What to produce
The lines to return run from the start of the material below through the line holding "Screen dimensions: 1025x1025", both included; please give them back exactly, minus the pictures.

Input material
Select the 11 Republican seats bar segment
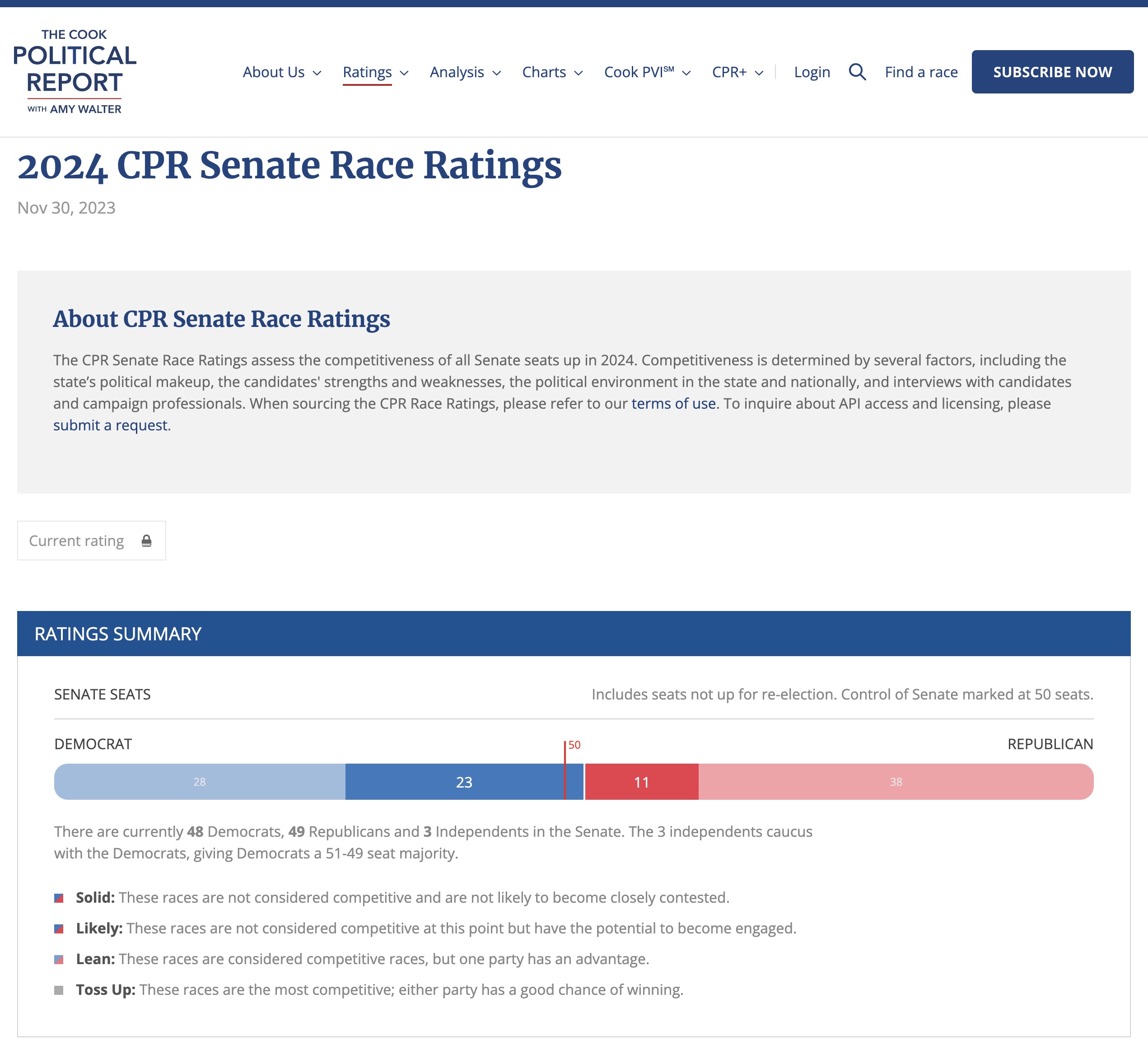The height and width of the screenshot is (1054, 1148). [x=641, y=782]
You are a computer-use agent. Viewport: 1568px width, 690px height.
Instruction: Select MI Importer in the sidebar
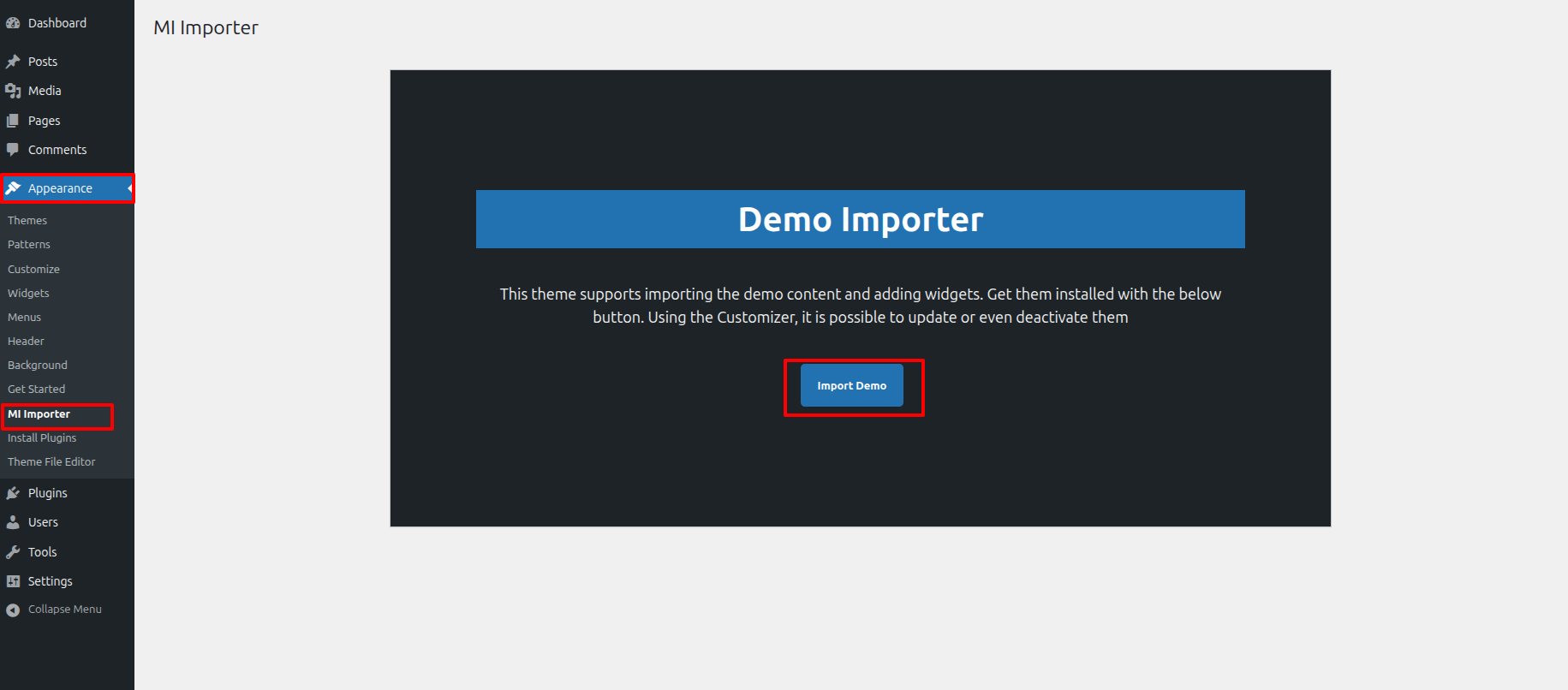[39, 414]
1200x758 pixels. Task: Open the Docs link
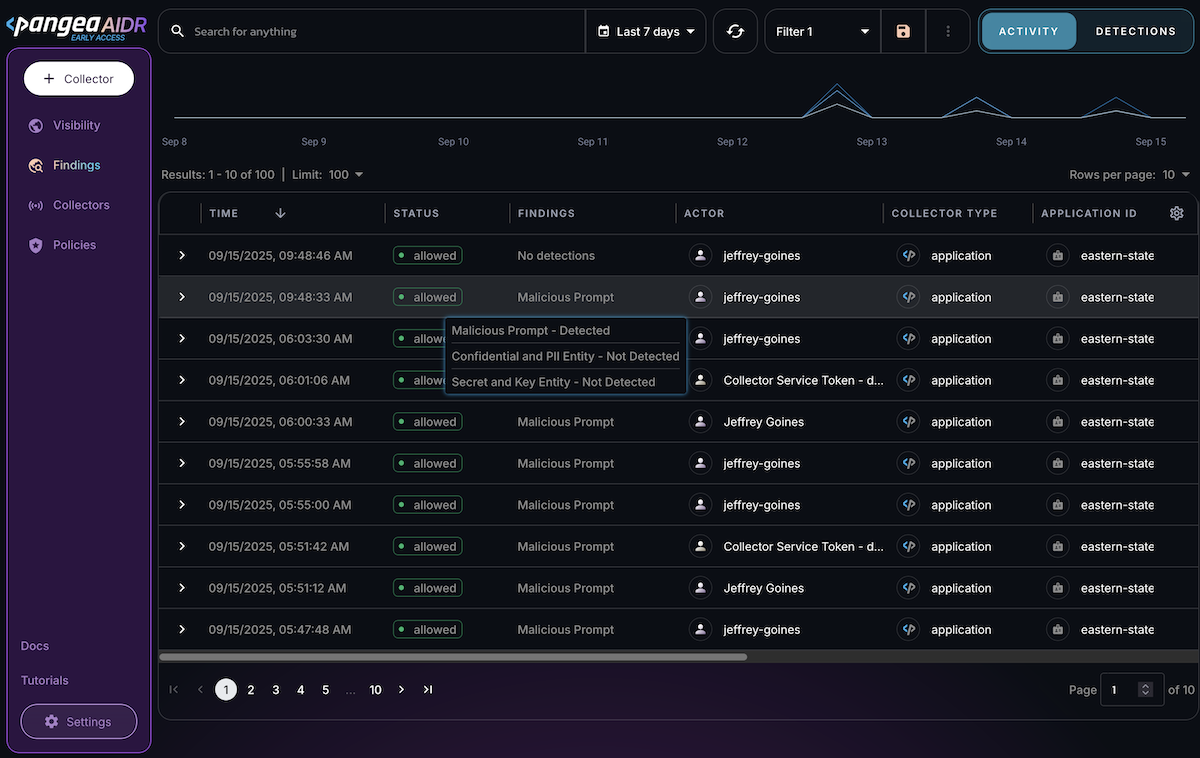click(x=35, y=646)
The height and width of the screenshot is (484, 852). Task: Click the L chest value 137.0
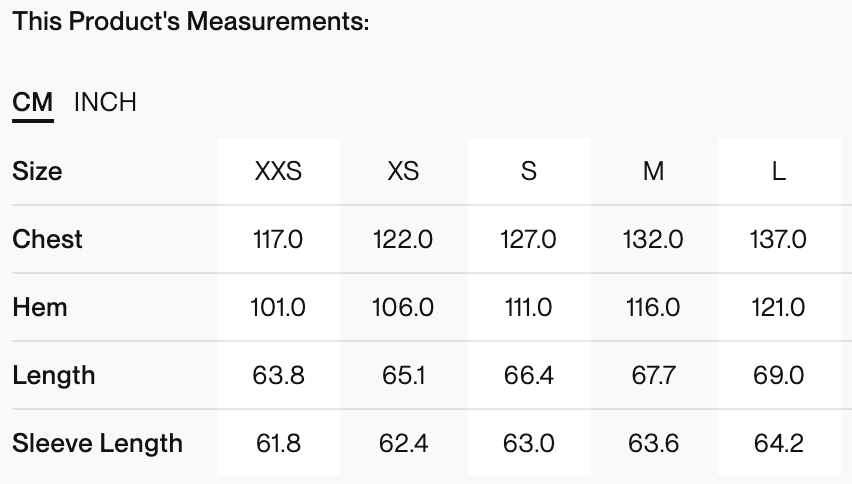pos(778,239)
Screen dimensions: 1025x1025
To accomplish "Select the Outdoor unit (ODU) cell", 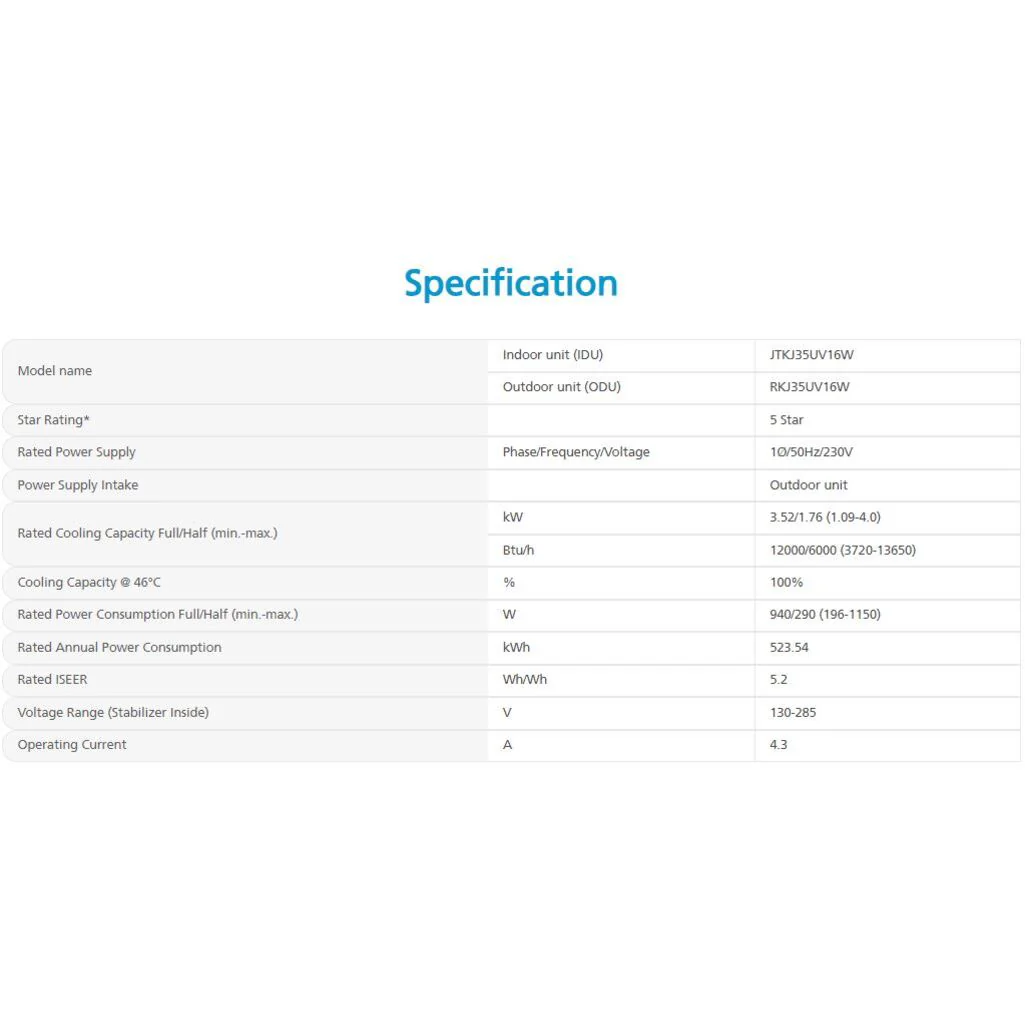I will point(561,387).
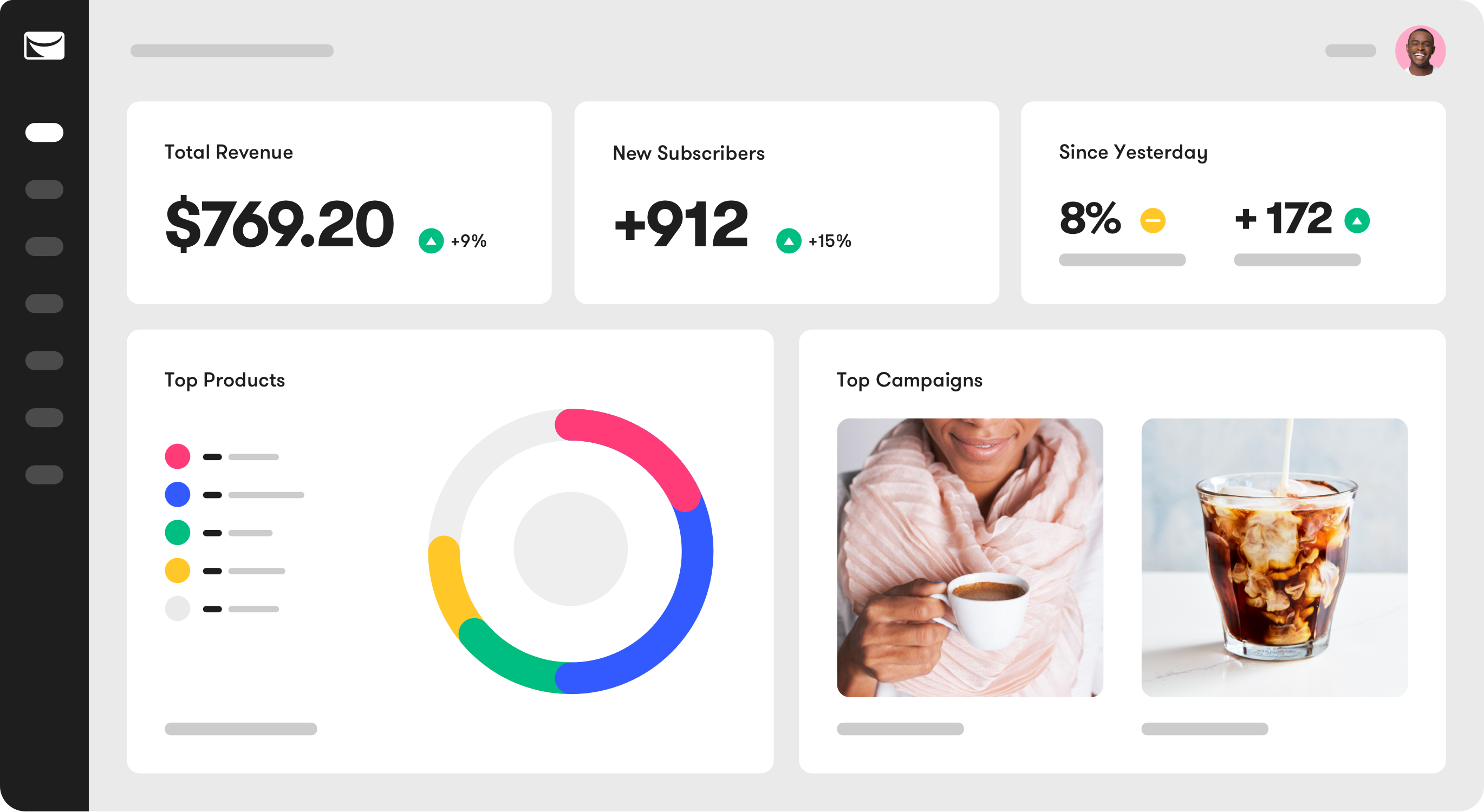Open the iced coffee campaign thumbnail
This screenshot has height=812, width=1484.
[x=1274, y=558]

Response box
Select the 11 Republican seats bar segment
The height and width of the screenshot is (1054, 1148). [x=641, y=782]
You are a computer-use agent. Viewport: 1568px width, 690px height.
Instruction: Select MI Importer in the sidebar
[39, 414]
1200x758 pixels. Task: Open the Docs link
click(x=35, y=646)
The height and width of the screenshot is (484, 852). Task: Click the L chest value 137.0
pos(778,239)
Screen dimensions: 1025x1025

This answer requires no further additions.